* Ausgewählter Auszug:

□ □ □ □

Über den Plätzen, auf denen eigentlich die Mitglieder der Synode und der Kirchenkonferenz sitzen sollten, hat die EKD in Windeseile Technik eingerichtet, um die Beratungen digital übertragen zu können. Und schon die über Monate laufende Vorbereitung der Wahl hat Einsatz erfordert. Denn hinter dem Tableau der Kandidierenden steht ein sorgfältig austariertes Verhältnis etwa zwischen Lutheranern und Reformierten, unterschiedlichen Frömmigkeitsstilen, beruflichen Prägungen und kirchlichen Funktionen. Und nicht zuletzt will die Kirche moderner, digitaler und jünger werden. Eigentlich eine Steilvorlage für Julia Schönbeck.

□ □ □ □

* Extrahierte Daten:
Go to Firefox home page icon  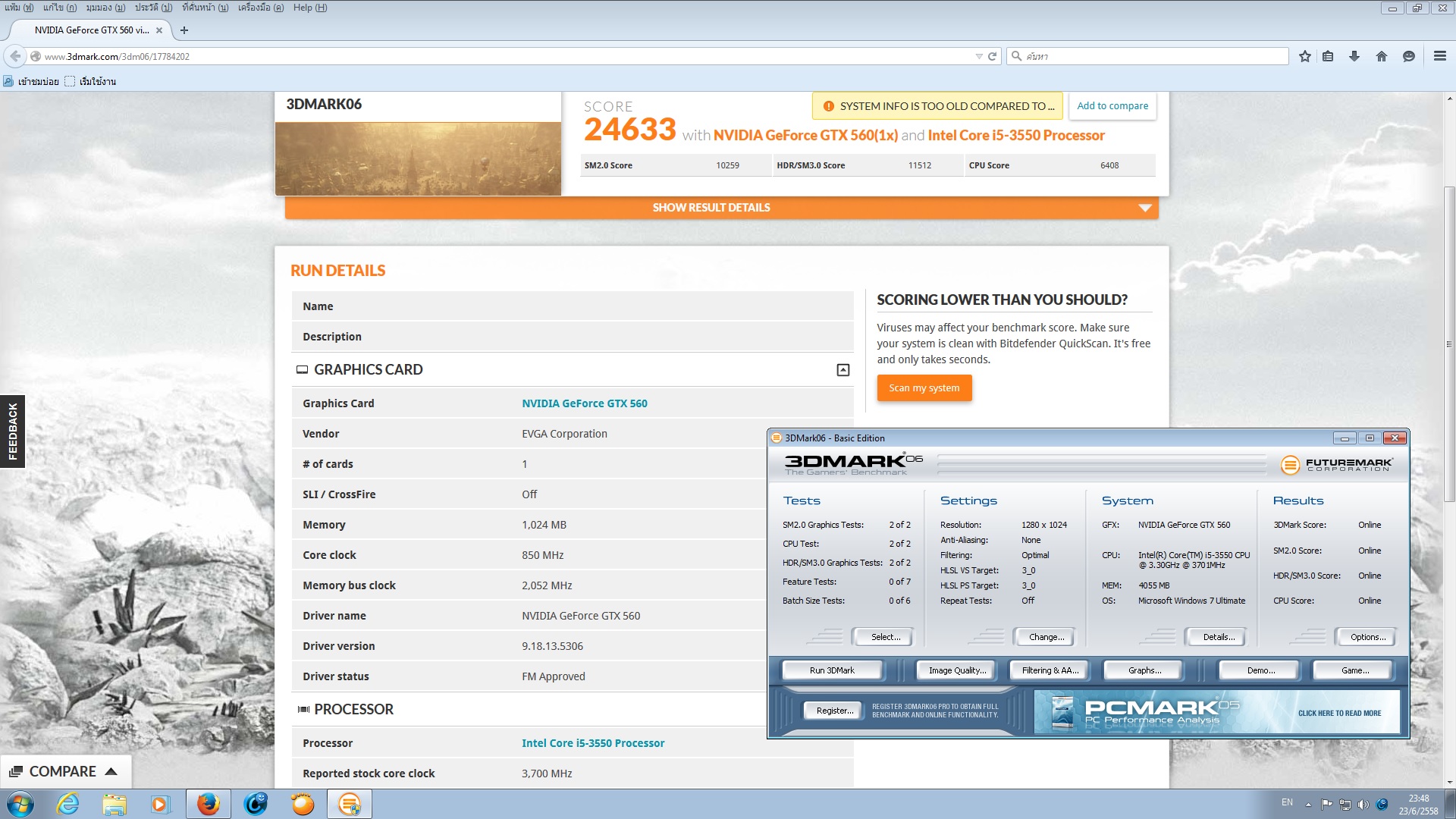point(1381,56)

□ □ □ □

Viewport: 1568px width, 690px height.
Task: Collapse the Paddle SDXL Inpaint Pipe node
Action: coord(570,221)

□ □ □ □

* Aufgabe:
Gib aus dem Auszug über die EKD-Synode den Abschnitt von „Über den Plätzen, auf“ bis „für Julia Schönbeck.“ wortgetreu wieder.

* Lösung:
Über den Plätzen, auf denen eigentlich die Mitglieder der Synode und der Kirchenkonferenz sitzen sollten, hat die EKD in Windeseile Technik eingerichtet, um die Beratungen digital übertragen zu können. Und schon die über Monate laufende Vorbereitung der Wahl hat Einsatz erfordert. Denn hinter dem Tableau der Kandidierenden steht ein sorgfältig austariertes Verhältnis etwa zwischen Lutheranern und Reformierten, unterschiedlichen Frömmigkeitsstilen, beruflichen Prägungen und kirchlichen Funktionen. Und nicht zuletzt will die Kirche moderner, digitaler und jünger werden. Eigentlich eine Steilvorlage für Julia Schönbeck.